Seasons don’t fear the reaper, nor should you: press DELETE every so often
It is cathartic and endorphin-releasing to delete, so why rob yourself of this singular pleasure? The rules for retaining data apply equally to my terabytes as they do your petabytes. I am required to hold my tax returns forever, I keep receipts for 3 years and other important documents for as long as the information is useful or could be a liability if lost. I empty my e-mail out every 6 months and delete anything that is a liability if kept past its expiry date. I do it in stages to keep from getting delirium tremens, first archiving and then aggressively hitting the delete key after a few months. I use a combination of manual and automatic intervention here. My hierarchical organization makes for quick work of identifying and rounding up the dross but on occasion I like to use automatic scanning tools to size up the waste. If I had an object storage appliance at the house I could just feed that bad boy a set of policy rules and let self-management take over.
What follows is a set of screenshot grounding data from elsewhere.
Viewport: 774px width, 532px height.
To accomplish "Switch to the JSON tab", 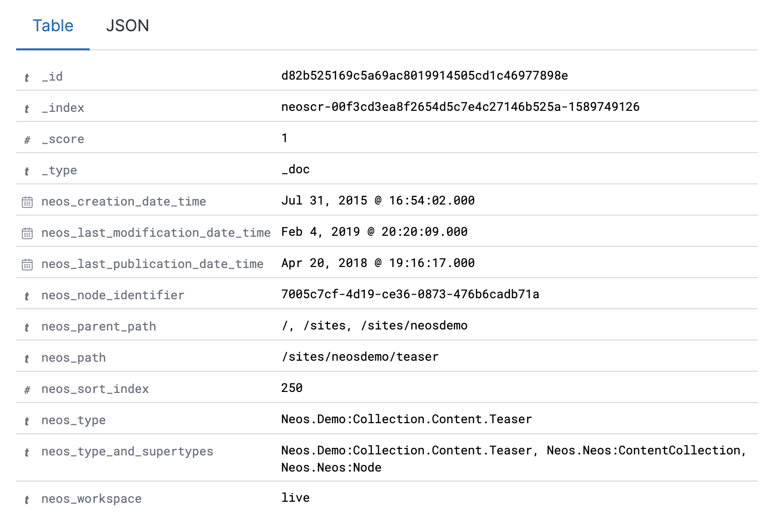I will (127, 26).
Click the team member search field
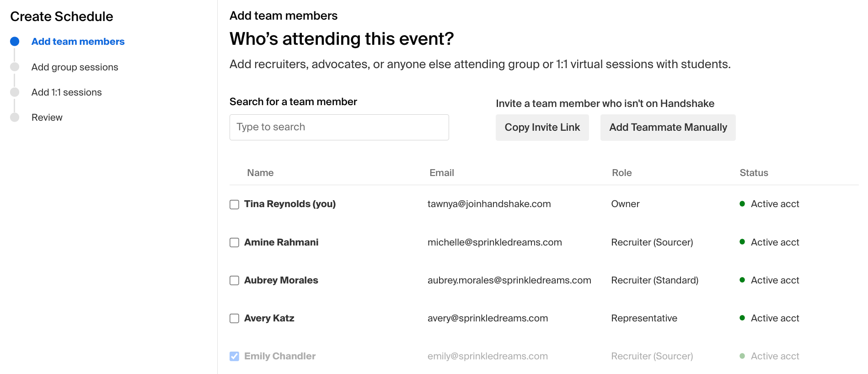This screenshot has height=374, width=868. tap(339, 127)
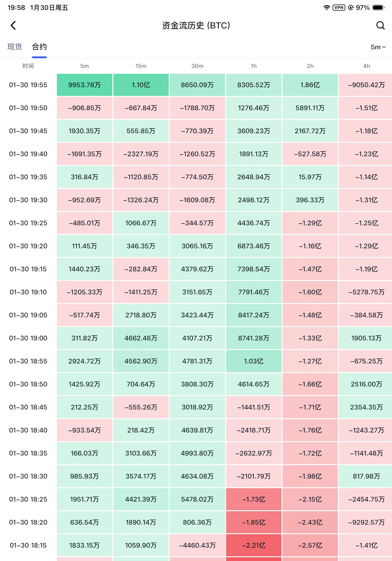Image resolution: width=392 pixels, height=561 pixels.
Task: Tap the orientation lock status icon
Action: click(351, 8)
Not everyone is on board with this plan, so your mileage may vary
My wife, for instance, cannot be bothered to use the “documents” library on her Windows 7 laptop. This is a long-standing convention for her and changing it directly affects her productivity. I can adapt. For other matters the question rapidly becomes whether or not I can support all the customization of my IT infrastructure that goes with accommodating non standard ways of managing the data. This is where my “SLA” comes in. If my users can manage with a handful of options for data preservation I can support them. If not, I cannot guarantee that critical contract document or term paper you just spent four days creating will be there when the hard drive crashes. If this sounds to you like I am managing to a service catalog against my home IT estate, you are hearing it right. There are only two differences between my house and a typical small business IT shop:
- I never need to worry about chargeback and
- My users tend to be more savvy than the typical small business users
There are things home IT pros can do and those they cannot. As IT infrastructure begins to take the same shape as our businesses, the difference and distinction blurs. So do the techniques for managing our data and information assets.